> Description of the task: Retype exactly the lines from the one containing "How do I perform: Open" through the last line of the records below, including both, and leave out any pictures.

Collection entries
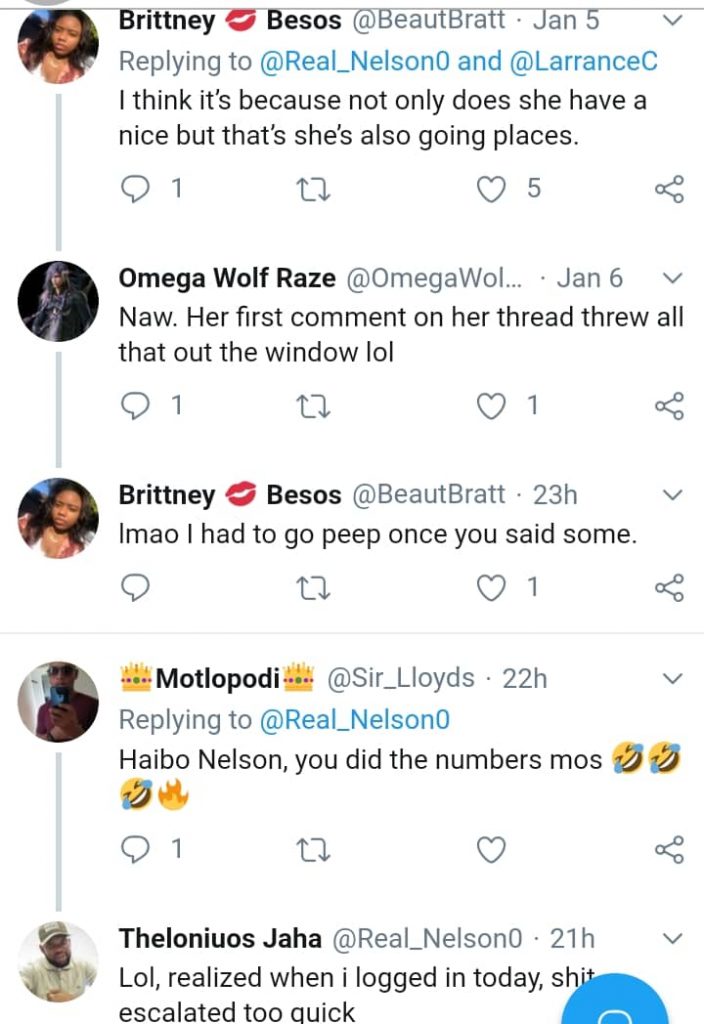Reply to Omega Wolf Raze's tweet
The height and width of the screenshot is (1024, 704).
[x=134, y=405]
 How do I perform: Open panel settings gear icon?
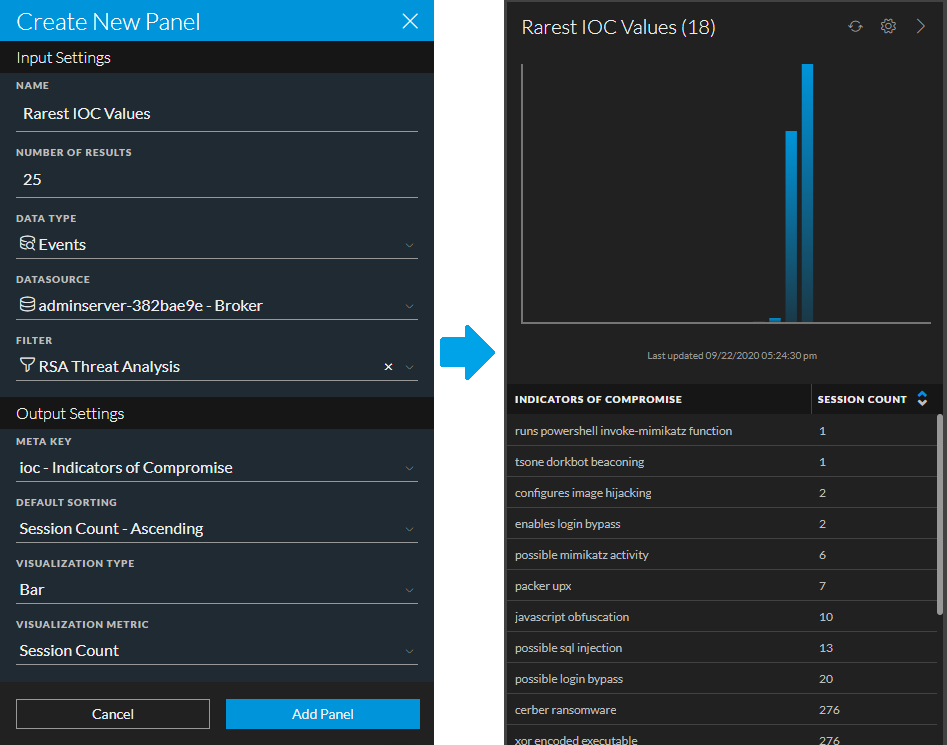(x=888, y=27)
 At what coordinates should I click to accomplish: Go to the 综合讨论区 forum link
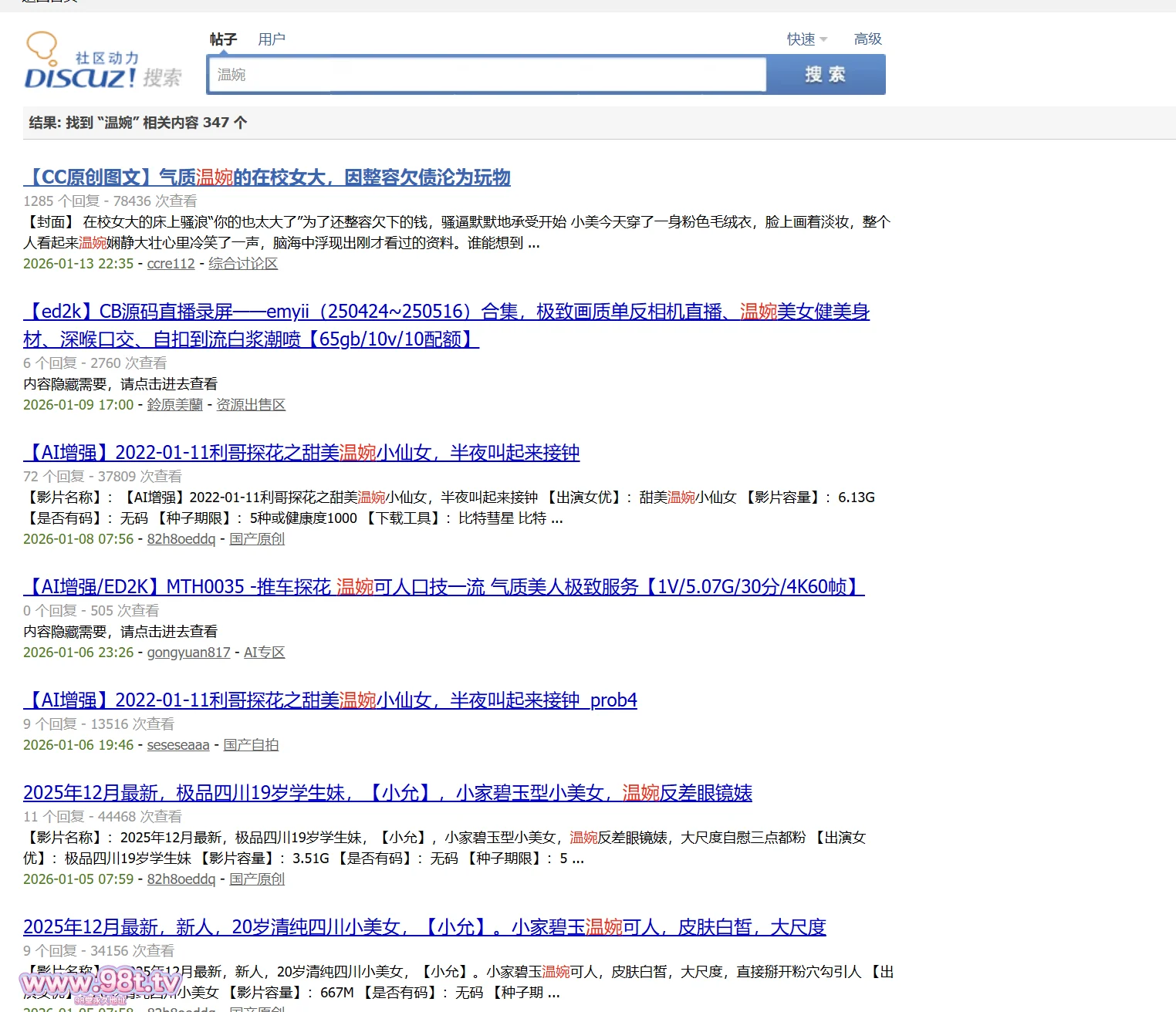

> Written response:
 How do I perform: Open panel settings gear icon?
(x=888, y=27)
 At what coordinates should I click to accomplish: Go to the 综合讨论区 forum link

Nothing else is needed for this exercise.